例えば、外科系や救急科などの専門医は、他の診療科と比較して緊急性が高く、手術に関する高い技術力も求められる傾向にあるため、年収が高くなる傾向にあります。
また、過疎地域にいる専門医は、多くの患者が集まるため、年収が高くなる傾向にあります。
夜勤や当直の活用
夜勤や当直は、時間外労働として、割増賃金が支払われるため、年収を上げる効果があります。
ただし、夜勤や当直は、体力面や精神面での負担が大きいため、無理のない範囲で活用することが重要です。
副業やアルバイト勤務の活用
副業やアルバイト勤務は、収入を増やす効果があります。
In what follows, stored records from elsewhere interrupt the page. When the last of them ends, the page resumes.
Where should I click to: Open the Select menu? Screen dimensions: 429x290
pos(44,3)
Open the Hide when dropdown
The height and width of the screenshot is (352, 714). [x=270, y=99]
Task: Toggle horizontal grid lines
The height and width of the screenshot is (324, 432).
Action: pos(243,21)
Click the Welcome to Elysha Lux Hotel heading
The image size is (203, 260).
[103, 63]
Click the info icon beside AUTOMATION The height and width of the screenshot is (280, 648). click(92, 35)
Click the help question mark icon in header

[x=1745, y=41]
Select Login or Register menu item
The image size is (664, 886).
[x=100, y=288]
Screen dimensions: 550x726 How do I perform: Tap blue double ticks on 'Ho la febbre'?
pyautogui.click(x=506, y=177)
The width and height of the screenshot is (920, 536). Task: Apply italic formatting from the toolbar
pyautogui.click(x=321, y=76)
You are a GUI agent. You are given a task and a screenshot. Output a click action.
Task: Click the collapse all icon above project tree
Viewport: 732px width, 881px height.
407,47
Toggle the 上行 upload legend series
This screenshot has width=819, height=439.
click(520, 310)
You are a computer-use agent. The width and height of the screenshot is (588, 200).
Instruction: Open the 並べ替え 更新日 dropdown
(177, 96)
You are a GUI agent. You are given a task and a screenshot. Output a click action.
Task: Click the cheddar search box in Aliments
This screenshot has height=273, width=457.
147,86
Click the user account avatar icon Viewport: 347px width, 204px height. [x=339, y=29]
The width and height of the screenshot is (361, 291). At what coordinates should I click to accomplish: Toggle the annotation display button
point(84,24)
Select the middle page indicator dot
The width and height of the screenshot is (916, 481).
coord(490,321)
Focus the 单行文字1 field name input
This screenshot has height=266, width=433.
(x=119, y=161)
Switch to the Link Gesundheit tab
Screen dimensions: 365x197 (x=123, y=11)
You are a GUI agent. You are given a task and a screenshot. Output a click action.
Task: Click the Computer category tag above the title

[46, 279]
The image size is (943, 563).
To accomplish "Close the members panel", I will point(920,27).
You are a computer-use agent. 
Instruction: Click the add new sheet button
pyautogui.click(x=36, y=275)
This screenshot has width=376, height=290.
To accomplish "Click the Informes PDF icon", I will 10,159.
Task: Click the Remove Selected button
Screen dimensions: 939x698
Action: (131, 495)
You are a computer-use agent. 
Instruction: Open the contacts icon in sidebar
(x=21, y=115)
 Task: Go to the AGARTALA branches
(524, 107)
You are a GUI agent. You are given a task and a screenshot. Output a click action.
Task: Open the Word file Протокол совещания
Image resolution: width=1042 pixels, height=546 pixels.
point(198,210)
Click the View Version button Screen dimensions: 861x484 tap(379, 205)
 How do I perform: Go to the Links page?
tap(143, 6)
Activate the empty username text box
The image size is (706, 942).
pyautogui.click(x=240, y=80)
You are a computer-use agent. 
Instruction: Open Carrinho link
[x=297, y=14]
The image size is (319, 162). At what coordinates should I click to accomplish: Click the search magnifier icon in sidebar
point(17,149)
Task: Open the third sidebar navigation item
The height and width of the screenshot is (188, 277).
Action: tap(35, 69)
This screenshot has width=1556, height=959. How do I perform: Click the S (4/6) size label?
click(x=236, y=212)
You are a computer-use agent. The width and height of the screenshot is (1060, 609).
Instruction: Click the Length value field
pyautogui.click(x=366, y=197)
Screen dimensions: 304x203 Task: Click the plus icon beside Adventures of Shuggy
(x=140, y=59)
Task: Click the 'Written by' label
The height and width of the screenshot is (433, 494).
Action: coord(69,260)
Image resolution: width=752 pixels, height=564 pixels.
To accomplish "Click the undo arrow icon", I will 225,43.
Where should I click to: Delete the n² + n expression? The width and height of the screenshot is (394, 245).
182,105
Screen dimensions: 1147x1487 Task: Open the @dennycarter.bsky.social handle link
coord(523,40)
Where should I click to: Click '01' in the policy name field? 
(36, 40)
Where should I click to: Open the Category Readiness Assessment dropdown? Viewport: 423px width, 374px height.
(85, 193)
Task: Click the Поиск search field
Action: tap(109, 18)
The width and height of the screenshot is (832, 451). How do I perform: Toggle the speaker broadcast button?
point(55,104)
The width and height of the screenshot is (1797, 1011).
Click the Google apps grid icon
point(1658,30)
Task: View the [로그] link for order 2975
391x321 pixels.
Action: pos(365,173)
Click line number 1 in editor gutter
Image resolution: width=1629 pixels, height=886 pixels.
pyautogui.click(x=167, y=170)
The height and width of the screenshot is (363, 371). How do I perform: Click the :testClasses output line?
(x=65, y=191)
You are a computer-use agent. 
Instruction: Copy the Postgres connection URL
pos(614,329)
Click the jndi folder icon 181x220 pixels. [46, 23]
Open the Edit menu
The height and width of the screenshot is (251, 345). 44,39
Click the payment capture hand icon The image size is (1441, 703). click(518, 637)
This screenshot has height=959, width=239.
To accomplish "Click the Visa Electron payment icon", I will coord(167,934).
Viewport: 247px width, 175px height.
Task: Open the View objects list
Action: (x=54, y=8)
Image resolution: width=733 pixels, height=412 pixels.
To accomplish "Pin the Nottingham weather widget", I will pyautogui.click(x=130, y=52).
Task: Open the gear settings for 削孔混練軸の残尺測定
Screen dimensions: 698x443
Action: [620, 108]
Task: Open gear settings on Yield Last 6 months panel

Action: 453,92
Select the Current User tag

たとえば、セミナー講師や記事の執筆、他病院の非常勤医師といった副業が挙げられます。
ただし、勤務医は、労働時間が長く、不規則な勤務体系であるため、副業やアルバイト勤務をする時間を見つけるのが難しい場合があります。
また、副業やアルバイト勤務をする場合は、病院の許可を得る必要もあるでしょう。
まとめ
勤務医の年収は、診療科、地域、病院の規模や勤務先など、様々な要因によって大きく異なります。
近年では、勤務医の待遇改善が進められており、年収が上昇する傾向にあります。
しかし、労働時間が長く、不規則な勤務体系であることや、責任が重くストレスが多いことなど、勤務医には課題も多く存在します。
年収を上げるためには、診療科を変える、専門性を高める、夜勤や当直を活用する、副業やアルバイト勤務を活用するなどの方法があります。
勤務医として、自分のキャリアプランを立て、年収アップを目指しましょう。